Industry experts are watching Amazon’s Trainium chip, created at that facility, for its implications for lower-cost AI inference and, potentially, a dent in Nvidia’s near monopoly.
Curious, I agreed to go.
My tour guides for the day were the lab’s director, Kristopher King (pictured below right) and director of engineering Mark Carroll (below left), as well as the team’s PR person who arranged the visit, Doron Aronson (pictured with yours truly later in the story).

AWS has been Anthropic’s major cloud platform since the AI lab’s early days — a relationship significant enough to survive Anthropic later adding Microsoft as a cloud partner as well, and Amazon’s growing partnership with OpenAI.

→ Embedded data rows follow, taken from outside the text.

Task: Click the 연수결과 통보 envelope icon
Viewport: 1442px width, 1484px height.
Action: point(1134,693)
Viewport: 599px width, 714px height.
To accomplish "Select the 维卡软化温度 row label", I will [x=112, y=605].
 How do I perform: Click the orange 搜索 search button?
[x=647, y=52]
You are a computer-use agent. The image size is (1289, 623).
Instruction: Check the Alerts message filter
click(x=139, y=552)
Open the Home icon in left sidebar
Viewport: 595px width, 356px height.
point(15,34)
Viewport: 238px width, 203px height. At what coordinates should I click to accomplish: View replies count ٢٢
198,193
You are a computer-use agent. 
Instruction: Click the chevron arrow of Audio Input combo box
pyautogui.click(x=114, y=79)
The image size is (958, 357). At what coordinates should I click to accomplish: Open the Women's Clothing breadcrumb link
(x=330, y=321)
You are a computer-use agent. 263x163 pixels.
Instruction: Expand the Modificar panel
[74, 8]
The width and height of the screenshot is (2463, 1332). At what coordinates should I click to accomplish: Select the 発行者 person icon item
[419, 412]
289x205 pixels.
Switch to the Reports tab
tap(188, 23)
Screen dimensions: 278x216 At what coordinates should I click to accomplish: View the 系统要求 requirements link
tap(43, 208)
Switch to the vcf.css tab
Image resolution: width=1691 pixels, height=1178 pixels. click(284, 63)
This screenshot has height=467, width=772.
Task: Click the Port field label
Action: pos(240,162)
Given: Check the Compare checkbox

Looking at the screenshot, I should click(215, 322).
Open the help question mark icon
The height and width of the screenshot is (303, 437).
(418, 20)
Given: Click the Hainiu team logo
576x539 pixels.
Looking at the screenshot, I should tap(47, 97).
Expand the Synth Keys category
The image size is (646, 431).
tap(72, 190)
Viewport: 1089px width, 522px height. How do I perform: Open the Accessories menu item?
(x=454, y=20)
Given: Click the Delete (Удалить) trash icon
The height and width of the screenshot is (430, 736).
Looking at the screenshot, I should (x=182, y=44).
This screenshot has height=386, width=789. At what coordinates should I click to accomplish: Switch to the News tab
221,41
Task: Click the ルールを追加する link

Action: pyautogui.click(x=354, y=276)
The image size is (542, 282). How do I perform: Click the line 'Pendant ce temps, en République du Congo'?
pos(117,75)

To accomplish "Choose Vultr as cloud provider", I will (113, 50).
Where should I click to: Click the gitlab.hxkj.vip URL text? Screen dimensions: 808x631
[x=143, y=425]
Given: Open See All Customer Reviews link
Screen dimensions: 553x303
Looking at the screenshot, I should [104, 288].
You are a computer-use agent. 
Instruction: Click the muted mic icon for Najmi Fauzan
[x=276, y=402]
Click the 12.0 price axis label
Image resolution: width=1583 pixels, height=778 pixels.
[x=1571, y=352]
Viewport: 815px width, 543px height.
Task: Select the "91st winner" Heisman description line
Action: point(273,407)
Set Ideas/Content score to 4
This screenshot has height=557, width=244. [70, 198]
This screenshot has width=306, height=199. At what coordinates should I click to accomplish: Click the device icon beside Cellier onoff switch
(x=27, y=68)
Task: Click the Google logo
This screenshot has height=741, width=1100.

The OpenAI deal makes AWS the exclusive provider of the model maker’s new AI agent builder, Frontier, which could become an important part of OpenAI’s business if agents become as big as Silicon Valley thinks they will. We’ll see if that exclusivity stands exactly as announced. The Financial Times reported this week that Microsoft may believe OpenAI’s deal with Amazon violates its own deal with OpenAI, namely with Redmond getting access to all of OpenAI’s models and tech.
What makes AWS so appealing to OpenAI? As part of this deal, the cloud giant has agreed to supply OpenAI with 2 gigawatts of Trainium computing capacity. This is a giant commitment, given that Anthropic and Amazon’s own Bedrock service are already consuming Trainium chips faster than Amazon can produce them.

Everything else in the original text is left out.